Fox expresses his fear that, in the case of the aid budget and also the passing into law of the ‘Military Covenant’, the Government is opening itself to the risk of expensive and damaging lawsuits based on those statutory commitments.
That's a reasonable objection. I think there’s also a bigger reason not to pass laws of this kind: legislation should not be used to make a political point. Back in 2008 I criticised the Blair and Brown governments for their propensity to pass “declaratory legislation”, which I then identified as one of the techniques used by Labour to disguise government failure. Unrealistic carbon targets (sound familiar?) and unattainable child poverty targets were just two examples I cited; everyone knew at the time that these were pie-in-the-sky (although, regrettably, rather than point this out, the Conservatives signed up to both). Not only does the subsequent failure to meet legislated targets leave government looking ineffective, it also creates widespread and justifiable cynicism about the political process.

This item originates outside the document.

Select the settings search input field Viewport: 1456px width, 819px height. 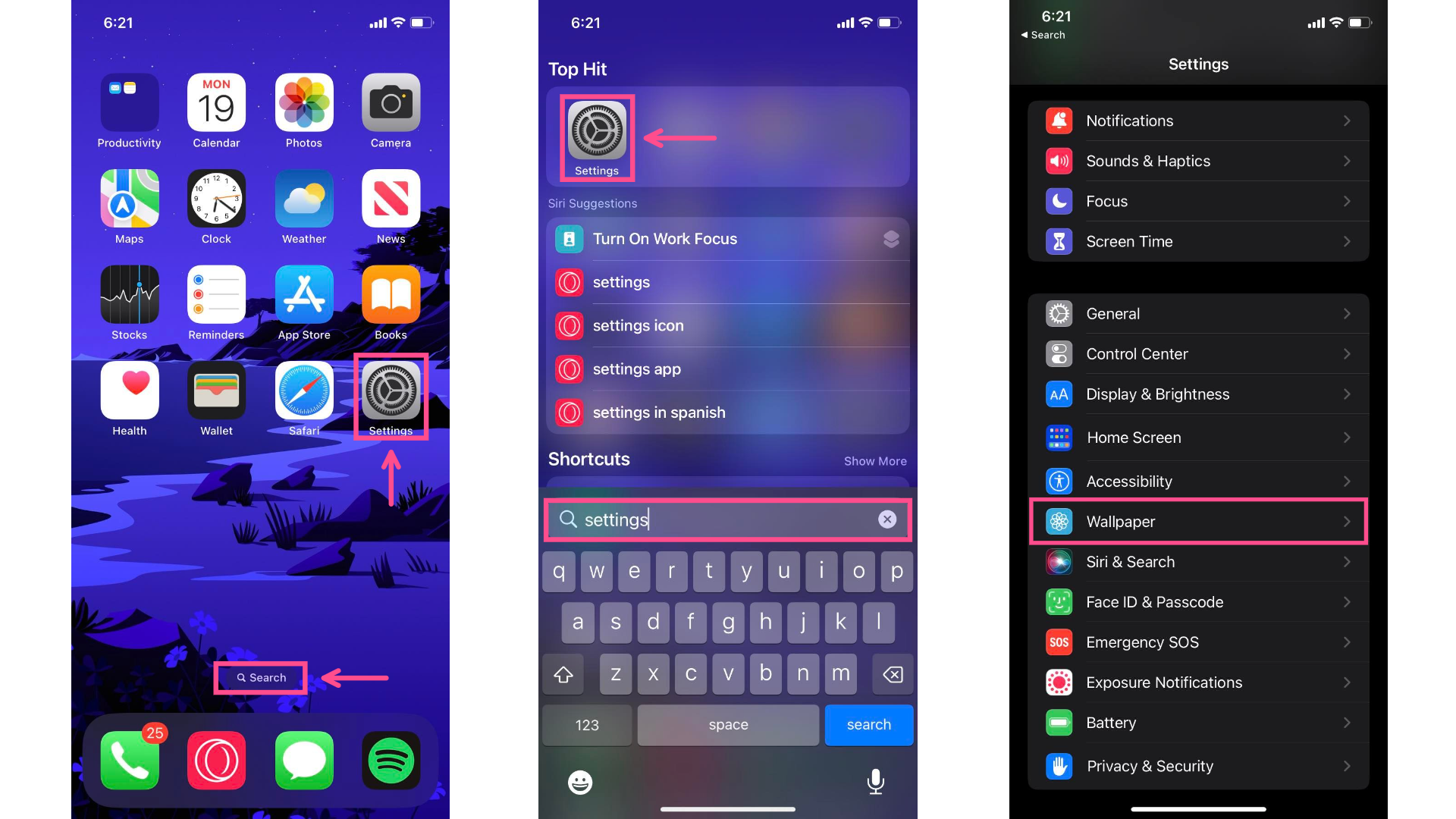pyautogui.click(x=727, y=518)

The Coalition’s success in alleviating world poverty, or in respecting and rewarding its own armed forces, will rest on numerous day-by-day decisions, not on a clause in a bill. Nor should we ignore the possibility that making the right decisions may be hindered, rather than helped, by the existence of legal targets.
In decreeing a fixed-share aid budget and enacting terms for the treatment of our armed forces, it seems the Coalition is fast succumbing to the allure of declaratory legislation. It’s a temptation that should be resisted. Governments are judged according to their effectiveness, not by the laws they have passed.